◆ **EXERCISE INSTRUCTIONS**: Could every entry be set down once more, exactly as given?
+++
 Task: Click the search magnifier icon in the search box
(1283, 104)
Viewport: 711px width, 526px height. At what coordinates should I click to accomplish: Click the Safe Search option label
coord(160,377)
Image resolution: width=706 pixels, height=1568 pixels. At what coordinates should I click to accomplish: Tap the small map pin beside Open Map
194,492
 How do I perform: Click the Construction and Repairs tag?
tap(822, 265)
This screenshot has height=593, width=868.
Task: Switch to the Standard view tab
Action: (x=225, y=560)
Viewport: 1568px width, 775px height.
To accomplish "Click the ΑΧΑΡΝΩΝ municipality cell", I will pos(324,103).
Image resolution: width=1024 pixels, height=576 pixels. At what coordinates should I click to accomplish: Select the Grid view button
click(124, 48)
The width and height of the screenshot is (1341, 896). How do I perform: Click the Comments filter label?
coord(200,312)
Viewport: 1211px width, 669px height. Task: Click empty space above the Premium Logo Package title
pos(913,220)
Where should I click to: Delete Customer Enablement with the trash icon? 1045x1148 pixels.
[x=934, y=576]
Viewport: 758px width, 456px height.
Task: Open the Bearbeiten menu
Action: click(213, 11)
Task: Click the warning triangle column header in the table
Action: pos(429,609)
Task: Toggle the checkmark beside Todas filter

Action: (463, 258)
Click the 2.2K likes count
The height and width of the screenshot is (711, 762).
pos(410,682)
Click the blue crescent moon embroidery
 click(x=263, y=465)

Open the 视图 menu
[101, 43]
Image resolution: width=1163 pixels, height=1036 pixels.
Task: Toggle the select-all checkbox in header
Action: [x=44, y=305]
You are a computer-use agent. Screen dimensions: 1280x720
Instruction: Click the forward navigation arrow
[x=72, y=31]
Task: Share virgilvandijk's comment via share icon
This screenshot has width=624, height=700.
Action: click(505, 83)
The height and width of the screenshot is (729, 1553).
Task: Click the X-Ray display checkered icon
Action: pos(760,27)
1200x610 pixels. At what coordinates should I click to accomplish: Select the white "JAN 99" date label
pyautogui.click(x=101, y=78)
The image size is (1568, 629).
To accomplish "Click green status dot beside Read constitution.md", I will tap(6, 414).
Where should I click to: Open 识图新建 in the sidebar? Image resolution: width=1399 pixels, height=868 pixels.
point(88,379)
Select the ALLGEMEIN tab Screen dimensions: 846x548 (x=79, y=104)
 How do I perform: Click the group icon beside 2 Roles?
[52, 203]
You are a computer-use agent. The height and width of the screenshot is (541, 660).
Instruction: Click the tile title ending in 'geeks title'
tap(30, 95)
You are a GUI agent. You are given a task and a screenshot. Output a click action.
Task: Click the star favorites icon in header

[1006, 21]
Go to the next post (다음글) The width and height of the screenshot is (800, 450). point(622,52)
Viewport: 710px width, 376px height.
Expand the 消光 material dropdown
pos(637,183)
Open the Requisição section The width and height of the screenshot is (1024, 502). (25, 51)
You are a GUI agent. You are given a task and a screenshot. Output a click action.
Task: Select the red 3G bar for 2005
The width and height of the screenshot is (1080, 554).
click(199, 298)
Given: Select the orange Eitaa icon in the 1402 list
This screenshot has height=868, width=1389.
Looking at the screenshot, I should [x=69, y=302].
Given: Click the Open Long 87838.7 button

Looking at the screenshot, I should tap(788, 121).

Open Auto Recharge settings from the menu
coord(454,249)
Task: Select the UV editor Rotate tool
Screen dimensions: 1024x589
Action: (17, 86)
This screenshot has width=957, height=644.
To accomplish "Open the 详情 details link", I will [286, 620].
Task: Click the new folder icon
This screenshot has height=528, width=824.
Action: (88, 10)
+++
◆ **OUTPUT BELOW**:
 Task: Click the search magnifier icon in the search box
(1283, 104)
Viewport: 711px width, 526px height. At what coordinates should I click to accomplish: Click the Safe Search option label
coord(160,377)
Image resolution: width=706 pixels, height=1568 pixels. At what coordinates should I click to accomplish: Tap the small map pin beside Open Map
194,492
 How do I perform: Click the Construction and Repairs tag?
tap(822, 265)
This screenshot has height=593, width=868.
Task: Switch to the Standard view tab
Action: (x=225, y=560)
Viewport: 1568px width, 775px height.
To accomplish "Click the ΑΧΑΡΝΩΝ municipality cell", I will pos(324,103).
Image resolution: width=1024 pixels, height=576 pixels. At what coordinates should I click to accomplish: Select the Grid view button
click(124, 48)
The width and height of the screenshot is (1341, 896). How do I perform: Click the Comments filter label?
coord(200,312)
Viewport: 1211px width, 669px height. Task: Click empty space above the Premium Logo Package title
pos(913,220)
Where should I click to: Delete Customer Enablement with the trash icon? 1045x1148 pixels.
[x=934, y=576]
Viewport: 758px width, 456px height.
Task: Open the Bearbeiten menu
Action: click(213, 11)
Task: Click the warning triangle column header in the table
Action: pos(429,609)
Task: Toggle the checkmark beside Todas filter

Action: (463, 258)
Click the 2.2K likes count
The height and width of the screenshot is (711, 762).
pos(410,682)
Click the blue crescent moon embroidery
 click(x=263, y=465)

Open the 视图 menu
[101, 43]
Image resolution: width=1163 pixels, height=1036 pixels.
Task: Toggle the select-all checkbox in header
Action: [x=44, y=305]
You are a computer-use agent. Screen dimensions: 1280x720
Instruction: Click the forward navigation arrow
[x=72, y=31]
Task: Share virgilvandijk's comment via share icon
This screenshot has width=624, height=700.
Action: click(505, 83)
The height and width of the screenshot is (729, 1553).
Task: Click the X-Ray display checkered icon
Action: pos(760,27)
1200x610 pixels. At what coordinates should I click to accomplish: Select the white "JAN 99" date label
pyautogui.click(x=101, y=78)
The image size is (1568, 629).
To accomplish "Click green status dot beside Read constitution.md", I will tap(6, 414).
Where should I click to: Open 识图新建 in the sidebar? Image resolution: width=1399 pixels, height=868 pixels.
point(88,379)
Select the ALLGEMEIN tab Screen dimensions: 846x548 (x=79, y=104)
 How do I perform: Click the group icon beside 2 Roles?
[52, 203]
You are a computer-use agent. The height and width of the screenshot is (541, 660).
Instruction: Click the tile title ending in 'geeks title'
tap(30, 95)
You are a GUI agent. You are given a task and a screenshot. Output a click action.
Task: Click the star favorites icon in header

[1006, 21]
Go to the next post (다음글) The width and height of the screenshot is (800, 450). point(622,52)
Viewport: 710px width, 376px height.
Expand the 消光 material dropdown
pos(637,183)
Open the Requisição section The width and height of the screenshot is (1024, 502). (25, 51)
You are a GUI agent. You are given a task and a screenshot. Output a click action.
Task: Select the red 3G bar for 2005
The width and height of the screenshot is (1080, 554).
click(199, 298)
Given: Select the orange Eitaa icon in the 1402 list
This screenshot has height=868, width=1389.
Looking at the screenshot, I should [x=69, y=302].
Given: Click the Open Long 87838.7 button

Looking at the screenshot, I should tap(788, 121).

Open Auto Recharge settings from the menu
coord(454,249)
Task: Select the UV editor Rotate tool
Screen dimensions: 1024x589
Action: (17, 86)
This screenshot has width=957, height=644.
To accomplish "Open the 详情 details link", I will [286, 620].
Task: Click the new folder icon
This screenshot has height=528, width=824.
Action: (88, 10)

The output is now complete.